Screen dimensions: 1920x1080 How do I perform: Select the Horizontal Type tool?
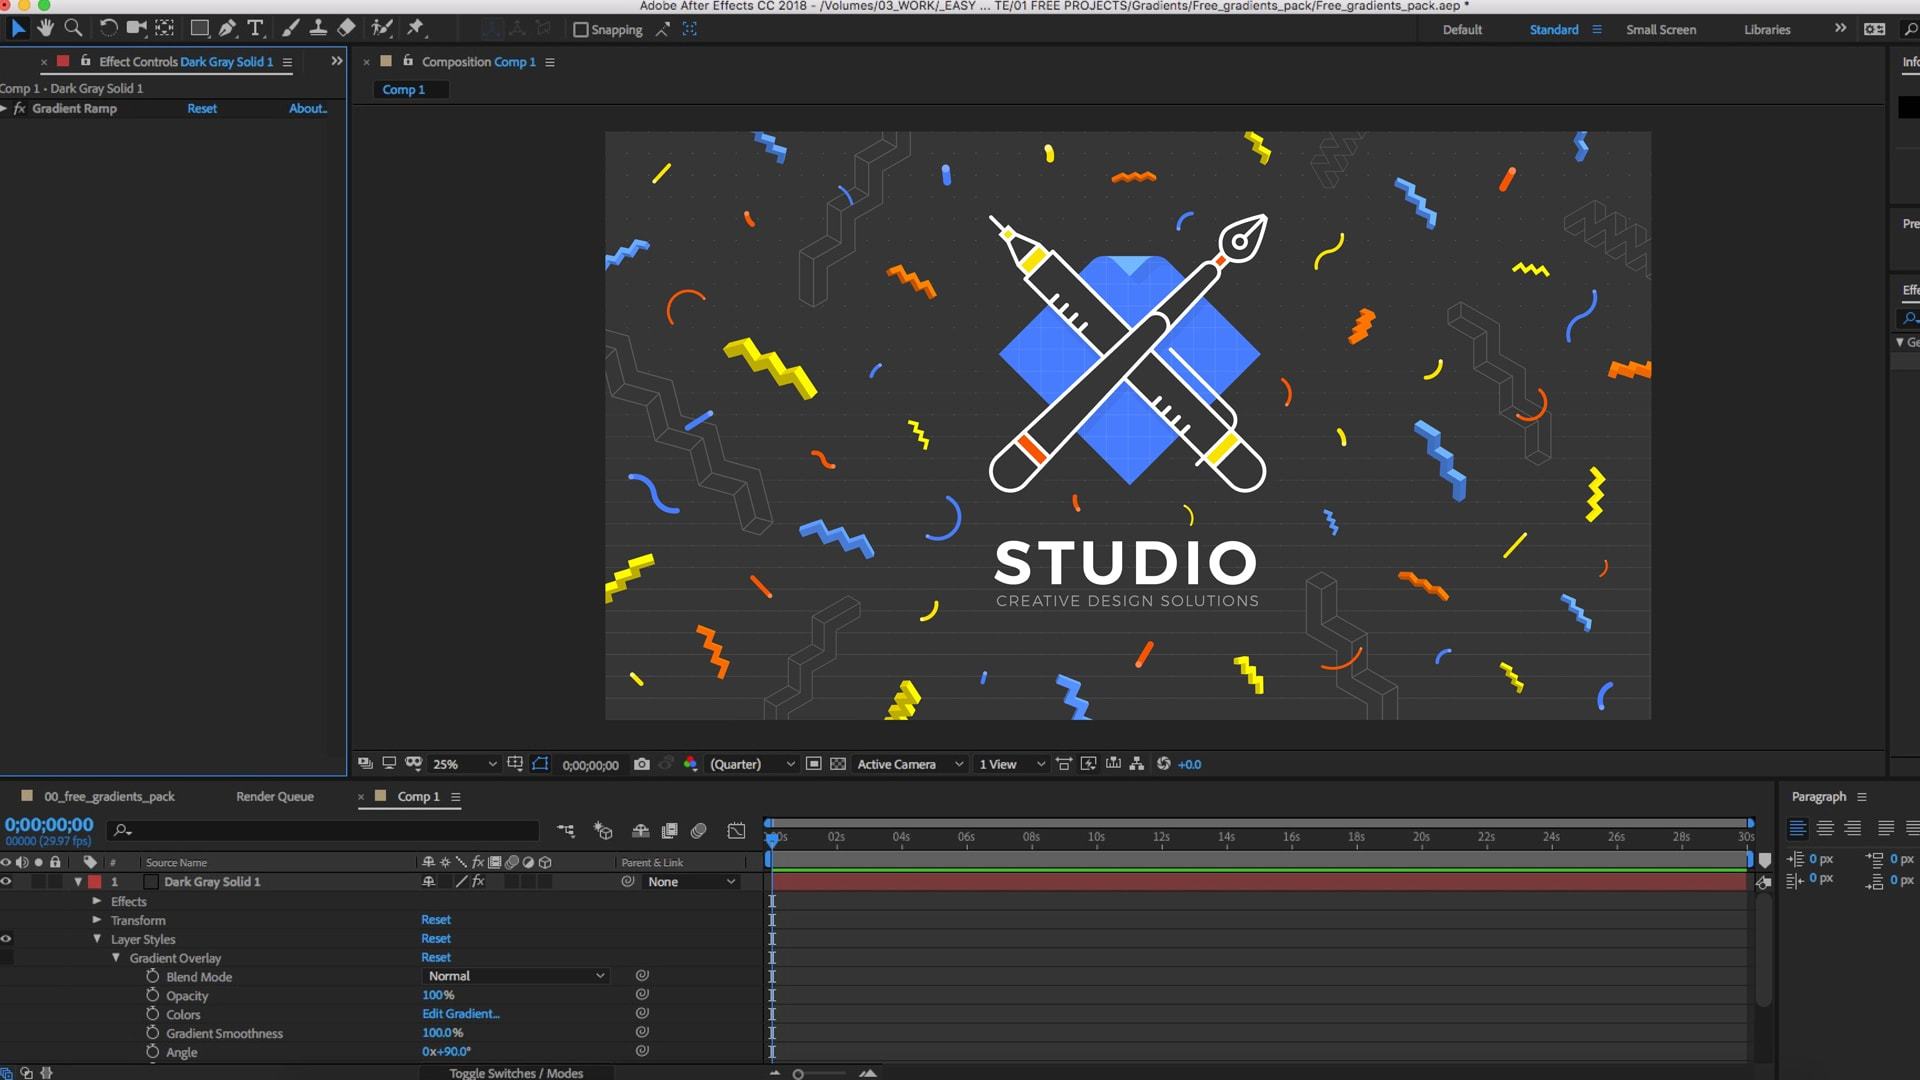[x=255, y=28]
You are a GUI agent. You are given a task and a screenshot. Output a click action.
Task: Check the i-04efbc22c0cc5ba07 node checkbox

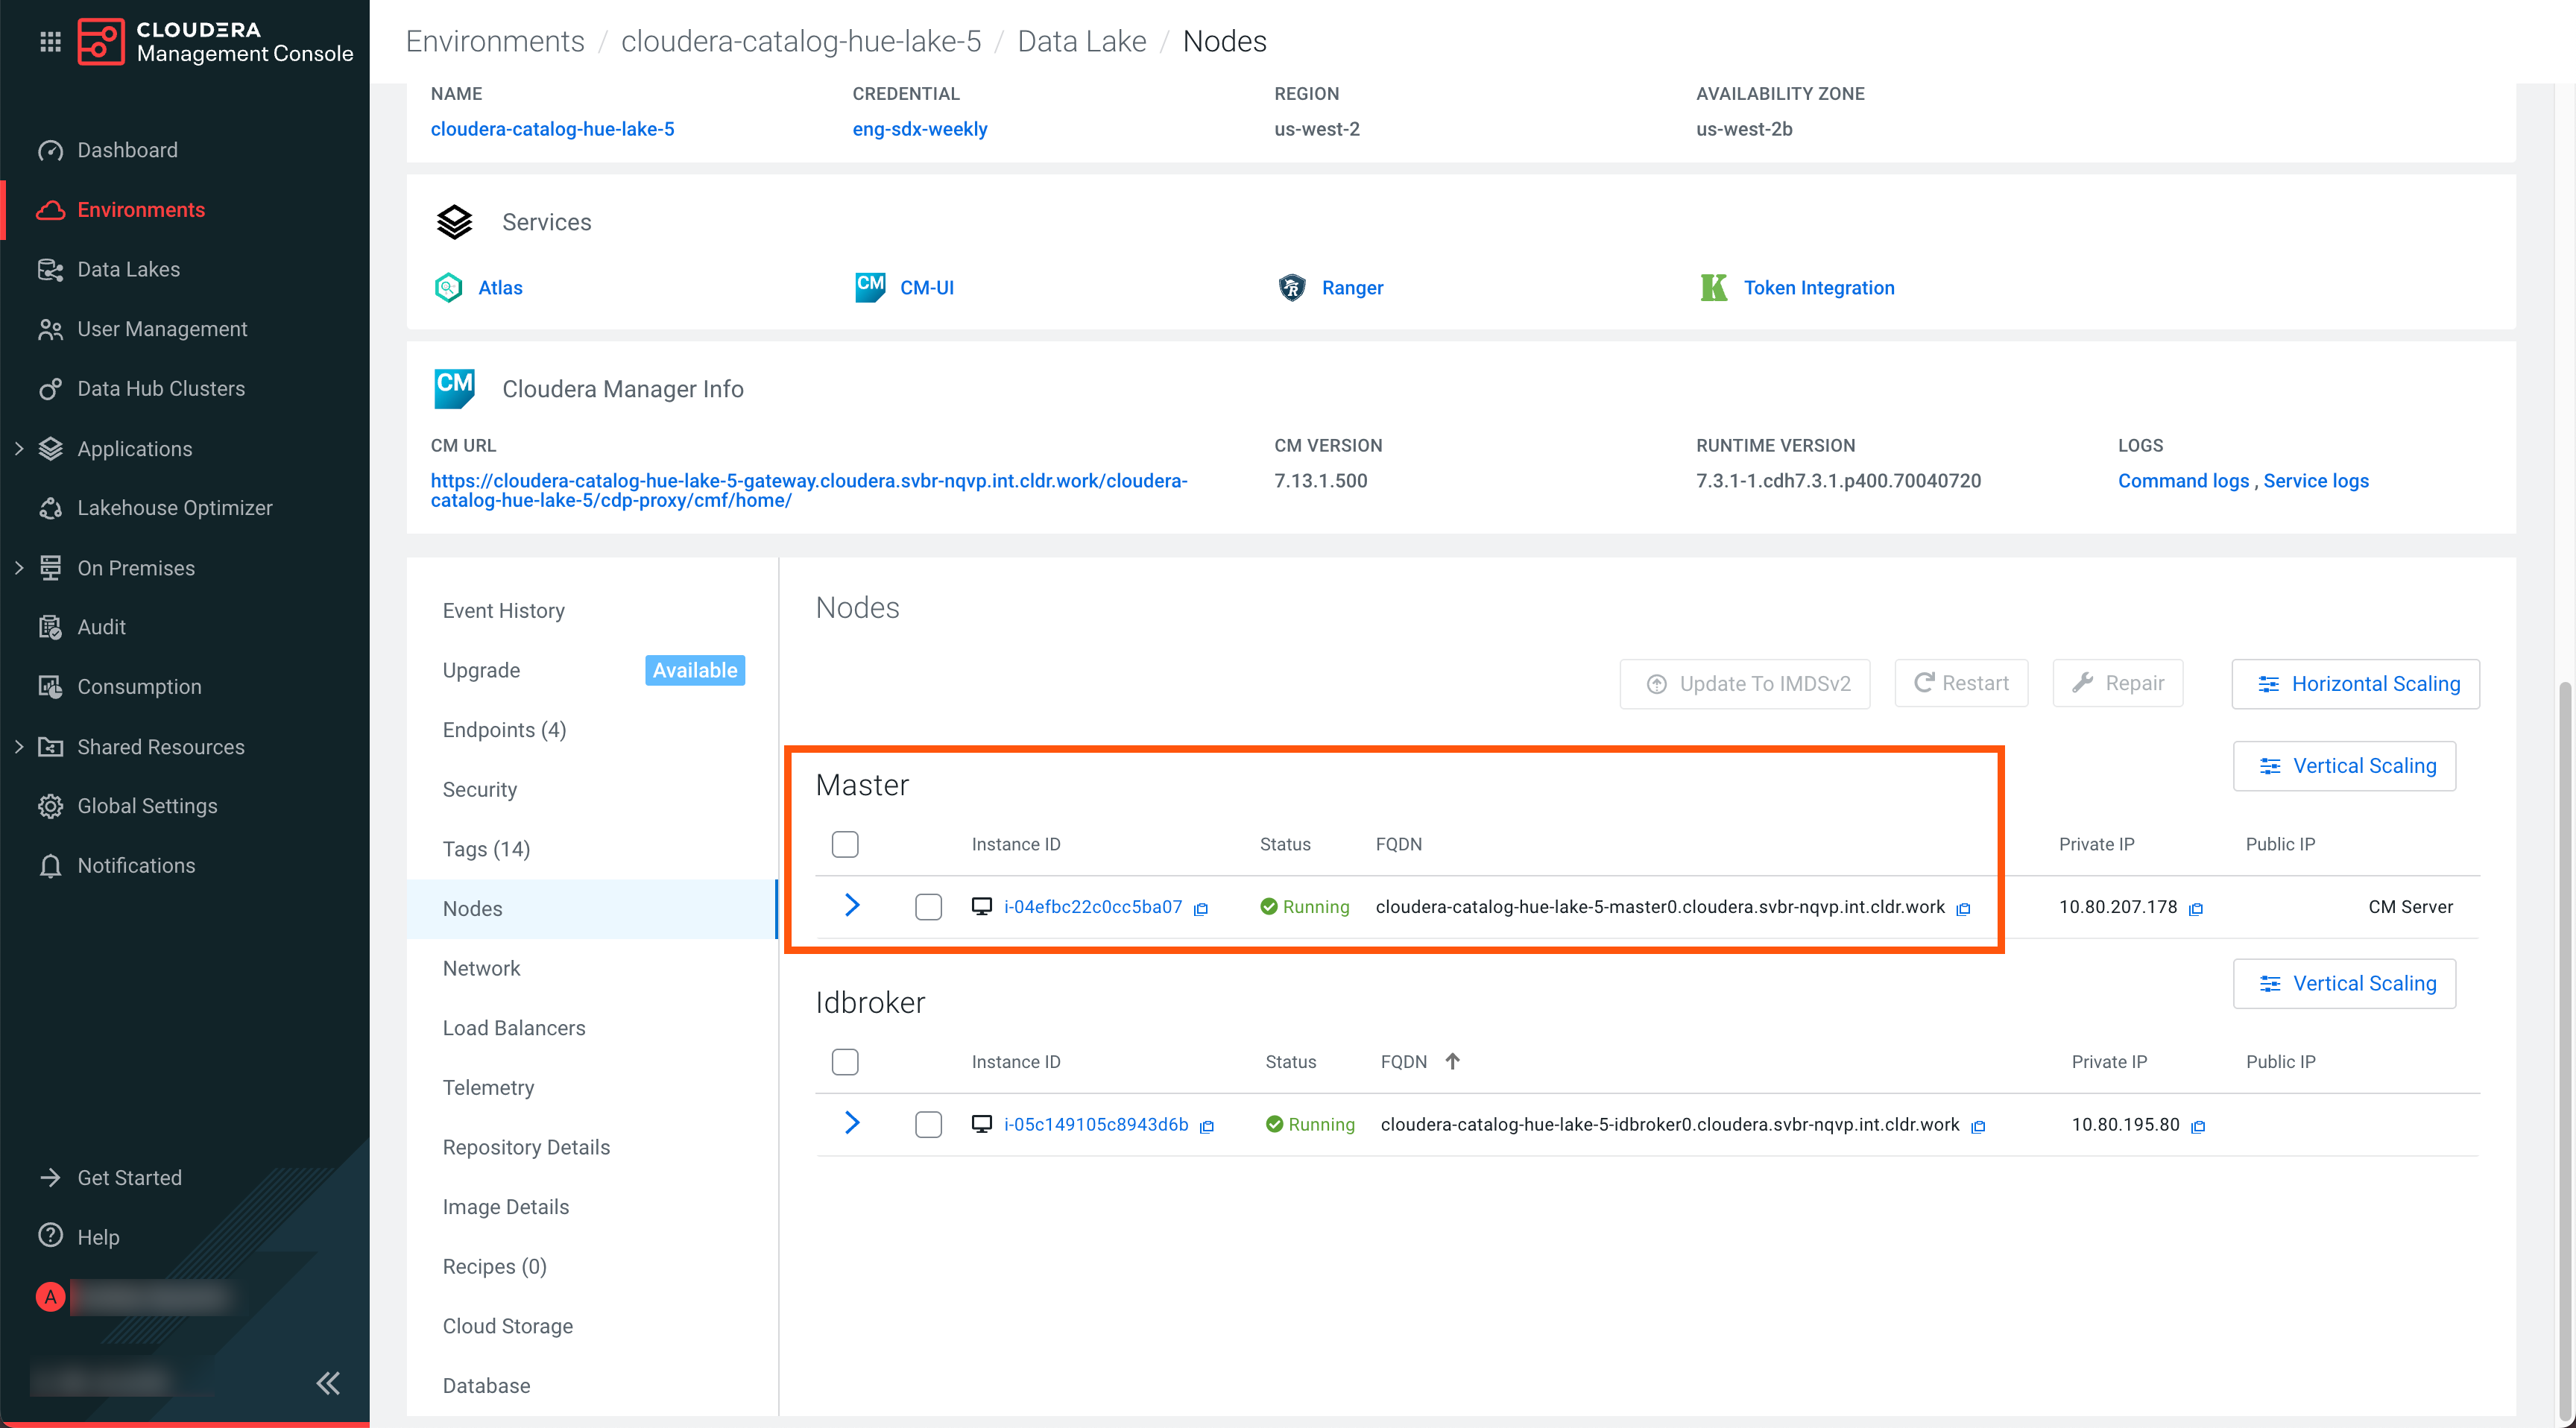[928, 907]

WHAT TO DO:
When you reach a picture, pass over it; write out all other material exactly.

SOLUTION TO THIS PROBLEM:
Screen dimensions: 1920x1080 How do I perform: Select the Horizontal Type tool?
[x=255, y=28]
You are a GUI agent. You are given a task and a screenshot. Output a click action.
Task: Check the i-04efbc22c0cc5ba07 node checkbox

[928, 907]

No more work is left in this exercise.